INSTRUCTIONS
- 1) According to the passage on climate communications, which organization created a free online course in partnership with NNOCCI?
- 2) From the passage on climate communications, return the part that opens with the words containing "Ready to change" and closes with "their climate communications.".
- 3) Carry the passage on climate communications forward from its final sentence.

EXCERPTED PASSAGE
Ready to change the conversation on climate and ocean change?

The map shows the 170 institutions, across 38 states, who have worked with NNOCCI to better their climate communications.

The FrameWorks Institute, in partnership with NNOCCI, created a free online course, which can help you dive deeper into the topics discussed in this blog post. Similarly, NNOCCI has worked with a multitude of informal science education centers across the country, to train educators on these important climate communication topics. You can check out NNOCCI’s partner website, ClimateInterpreter, for a map of the 170 institutions, across 38 states, who have worked to better their climate communications through this important work. While there, you can discover more resources on how to best frame your climate communications, learn about potential trainings, as well as gain access to a platform of like-minded people, where you can share questions and resources. While climate communications can feel daunting, talking about our issues is the first step in rectifying them. There is a community of others, ready and willing to fight alongside you, for a carbon-free future; we are not alone.

RAW DATA
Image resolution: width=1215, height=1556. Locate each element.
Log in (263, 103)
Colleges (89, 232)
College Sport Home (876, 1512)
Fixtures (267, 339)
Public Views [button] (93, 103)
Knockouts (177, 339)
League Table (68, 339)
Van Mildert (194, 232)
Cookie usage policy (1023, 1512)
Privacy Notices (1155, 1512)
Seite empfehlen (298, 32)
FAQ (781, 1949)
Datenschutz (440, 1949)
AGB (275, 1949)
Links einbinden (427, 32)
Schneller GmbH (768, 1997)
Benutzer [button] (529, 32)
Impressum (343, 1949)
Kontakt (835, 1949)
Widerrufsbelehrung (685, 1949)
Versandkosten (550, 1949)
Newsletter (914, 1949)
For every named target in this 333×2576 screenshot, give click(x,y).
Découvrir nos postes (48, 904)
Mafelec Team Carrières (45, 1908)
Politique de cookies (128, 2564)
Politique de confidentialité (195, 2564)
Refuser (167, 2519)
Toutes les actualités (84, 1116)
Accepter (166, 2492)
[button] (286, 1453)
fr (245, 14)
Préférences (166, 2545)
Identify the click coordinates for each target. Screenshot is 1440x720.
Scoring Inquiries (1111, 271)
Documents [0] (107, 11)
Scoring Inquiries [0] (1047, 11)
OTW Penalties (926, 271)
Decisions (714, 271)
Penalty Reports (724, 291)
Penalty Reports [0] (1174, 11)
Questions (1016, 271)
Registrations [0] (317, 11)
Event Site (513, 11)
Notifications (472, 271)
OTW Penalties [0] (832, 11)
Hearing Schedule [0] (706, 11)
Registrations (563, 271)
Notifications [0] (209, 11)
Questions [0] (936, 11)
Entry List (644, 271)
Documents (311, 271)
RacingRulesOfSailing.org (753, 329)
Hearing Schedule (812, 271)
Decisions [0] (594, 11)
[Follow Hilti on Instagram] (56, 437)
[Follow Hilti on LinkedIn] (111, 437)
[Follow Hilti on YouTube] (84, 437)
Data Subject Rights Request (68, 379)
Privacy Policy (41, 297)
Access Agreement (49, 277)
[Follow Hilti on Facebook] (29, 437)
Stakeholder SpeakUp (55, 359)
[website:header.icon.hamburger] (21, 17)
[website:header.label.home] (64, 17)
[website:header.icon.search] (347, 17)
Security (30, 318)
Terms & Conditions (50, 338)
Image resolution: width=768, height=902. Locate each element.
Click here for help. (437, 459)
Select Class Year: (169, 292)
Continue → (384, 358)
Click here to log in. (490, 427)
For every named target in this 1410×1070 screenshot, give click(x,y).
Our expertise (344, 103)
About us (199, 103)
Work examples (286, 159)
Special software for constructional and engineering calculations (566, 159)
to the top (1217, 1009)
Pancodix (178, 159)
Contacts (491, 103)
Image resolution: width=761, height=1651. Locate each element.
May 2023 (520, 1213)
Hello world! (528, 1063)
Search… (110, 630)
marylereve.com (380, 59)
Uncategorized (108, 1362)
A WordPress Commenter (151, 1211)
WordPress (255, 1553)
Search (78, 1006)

ANSWERS TO THIS EXERCISE
- 1) The FrameWorks Institute.

- 2)
Ready to change the conversation on climate and ocean change?

The map shows the 170 institutions, across 38 states, who have worked with NNOCCI to better their climate communications.

- 3)
 

If I am not for myself who is for me? And being for my own self, what am ‘I’? And if not now, when?” ~Hillel the Elder


Kait Birghenthal holds a Master of Professional Science in Marine Conservation from The Rosenstiel School of Marine and Atmospheric Science, at the University of Miami (UM).  While at UM, Kait co-lead the establishment of ‘Ocean Kids’, as part of the F.I.N.Sea Foundation, a program designed to educate underserved youth on marine biology, research, and conservation. She predominantly works in ocean-based conservation, and climate and ocean change education, most notably as the Program Supervisor for the National Network for Ocean and Climate Change Interpretation (NNOCCI), out of the New England Aquarium via an NSF-grant.  Kait currently educates in the Greater Boston area, and works pro-bono on NNOCCI’s post-NSF-funded Governing Council, as part of the Training Committee on Study Circles.


This guest blog is a collaboration of NNOCCI, Urban Waters Learning Network, and River Network. Find it also on the River Network website.

If you have practical knowledge and experience related to climate communications and addressing climate risk, especially as relates to water security, consider presenting your work at River Rally 2020! This year, we have a new workshop theme: Addressing Climate Risk for Greater Water Security. Learn more about the submission process, themes, and submit your proposal today on the River Network website.

3 Responses to “Climate Science for All: NNOCCI Strategies to Improve Climate Communications”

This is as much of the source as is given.